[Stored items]
Content starts
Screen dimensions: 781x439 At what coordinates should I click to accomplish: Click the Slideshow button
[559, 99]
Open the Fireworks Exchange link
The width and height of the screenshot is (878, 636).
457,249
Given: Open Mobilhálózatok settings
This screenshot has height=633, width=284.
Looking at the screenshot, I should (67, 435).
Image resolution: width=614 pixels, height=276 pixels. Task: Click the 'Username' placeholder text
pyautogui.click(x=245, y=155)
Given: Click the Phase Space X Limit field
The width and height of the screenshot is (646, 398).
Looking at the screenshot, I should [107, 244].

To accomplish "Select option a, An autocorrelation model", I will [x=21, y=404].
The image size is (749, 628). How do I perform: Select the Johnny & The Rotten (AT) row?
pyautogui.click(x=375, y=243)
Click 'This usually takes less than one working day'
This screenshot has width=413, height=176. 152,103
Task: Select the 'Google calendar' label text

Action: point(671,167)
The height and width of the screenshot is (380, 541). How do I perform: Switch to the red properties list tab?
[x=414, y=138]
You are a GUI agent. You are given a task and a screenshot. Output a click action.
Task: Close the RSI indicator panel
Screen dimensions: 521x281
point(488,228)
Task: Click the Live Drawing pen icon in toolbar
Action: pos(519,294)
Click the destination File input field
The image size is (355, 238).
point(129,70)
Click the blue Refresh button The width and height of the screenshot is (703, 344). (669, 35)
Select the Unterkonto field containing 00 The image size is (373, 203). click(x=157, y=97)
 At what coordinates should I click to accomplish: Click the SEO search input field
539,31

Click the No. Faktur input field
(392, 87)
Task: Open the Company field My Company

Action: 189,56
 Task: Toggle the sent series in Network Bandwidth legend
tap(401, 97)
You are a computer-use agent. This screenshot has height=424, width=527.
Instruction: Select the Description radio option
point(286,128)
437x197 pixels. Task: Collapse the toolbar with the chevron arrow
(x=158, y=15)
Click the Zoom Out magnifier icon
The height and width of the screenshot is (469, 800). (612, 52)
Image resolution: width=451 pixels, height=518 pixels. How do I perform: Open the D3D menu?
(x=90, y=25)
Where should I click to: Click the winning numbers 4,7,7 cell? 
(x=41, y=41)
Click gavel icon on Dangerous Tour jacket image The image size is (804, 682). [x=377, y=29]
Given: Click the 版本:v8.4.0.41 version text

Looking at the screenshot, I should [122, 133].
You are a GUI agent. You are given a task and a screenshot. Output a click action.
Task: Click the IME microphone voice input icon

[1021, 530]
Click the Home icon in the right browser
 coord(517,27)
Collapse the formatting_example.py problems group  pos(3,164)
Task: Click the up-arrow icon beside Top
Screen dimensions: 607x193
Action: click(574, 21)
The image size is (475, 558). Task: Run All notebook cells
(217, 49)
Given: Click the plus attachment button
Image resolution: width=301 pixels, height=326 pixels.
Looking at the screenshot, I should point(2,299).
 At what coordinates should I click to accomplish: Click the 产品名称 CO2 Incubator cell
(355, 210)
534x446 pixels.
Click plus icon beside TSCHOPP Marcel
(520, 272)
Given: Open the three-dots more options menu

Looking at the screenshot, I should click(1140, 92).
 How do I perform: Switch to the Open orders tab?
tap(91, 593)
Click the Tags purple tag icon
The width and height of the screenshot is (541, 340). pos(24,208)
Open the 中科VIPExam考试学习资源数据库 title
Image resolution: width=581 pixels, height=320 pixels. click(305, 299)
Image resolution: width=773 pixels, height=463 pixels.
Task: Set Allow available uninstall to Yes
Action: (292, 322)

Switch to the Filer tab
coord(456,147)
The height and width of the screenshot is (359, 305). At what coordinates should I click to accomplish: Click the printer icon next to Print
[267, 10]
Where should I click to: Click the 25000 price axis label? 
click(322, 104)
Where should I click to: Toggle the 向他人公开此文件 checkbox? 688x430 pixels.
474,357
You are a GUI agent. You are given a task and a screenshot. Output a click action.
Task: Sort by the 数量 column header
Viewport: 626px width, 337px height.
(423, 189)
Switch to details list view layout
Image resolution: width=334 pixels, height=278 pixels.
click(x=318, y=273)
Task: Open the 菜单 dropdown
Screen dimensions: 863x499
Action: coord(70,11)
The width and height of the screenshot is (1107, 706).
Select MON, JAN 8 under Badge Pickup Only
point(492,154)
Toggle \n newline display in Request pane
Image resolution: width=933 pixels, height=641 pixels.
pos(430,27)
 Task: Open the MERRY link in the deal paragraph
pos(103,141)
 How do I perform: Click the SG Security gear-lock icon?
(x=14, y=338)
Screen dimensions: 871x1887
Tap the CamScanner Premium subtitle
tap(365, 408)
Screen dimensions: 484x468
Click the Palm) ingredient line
Content ends
* _Requirement_
The answer must be the lines from the one containing "Screen dimensions: 863x499" through the last line of the records, written out exactly; please include nothing more.

* _Response below_
Screen dimensions: 863x499
Action: coord(70,11)
The width and height of the screenshot is (1107, 706).
Select MON, JAN 8 under Badge Pickup Only
point(492,154)
Toggle \n newline display in Request pane
Image resolution: width=933 pixels, height=641 pixels.
pos(430,27)
 Task: Open the MERRY link in the deal paragraph
pos(103,141)
 How do I perform: Click the SG Security gear-lock icon?
(x=14, y=338)
Screen dimensions: 871x1887
Tap the CamScanner Premium subtitle
tap(365, 408)
Screen dimensions: 484x468
Click the Palm) ingredient line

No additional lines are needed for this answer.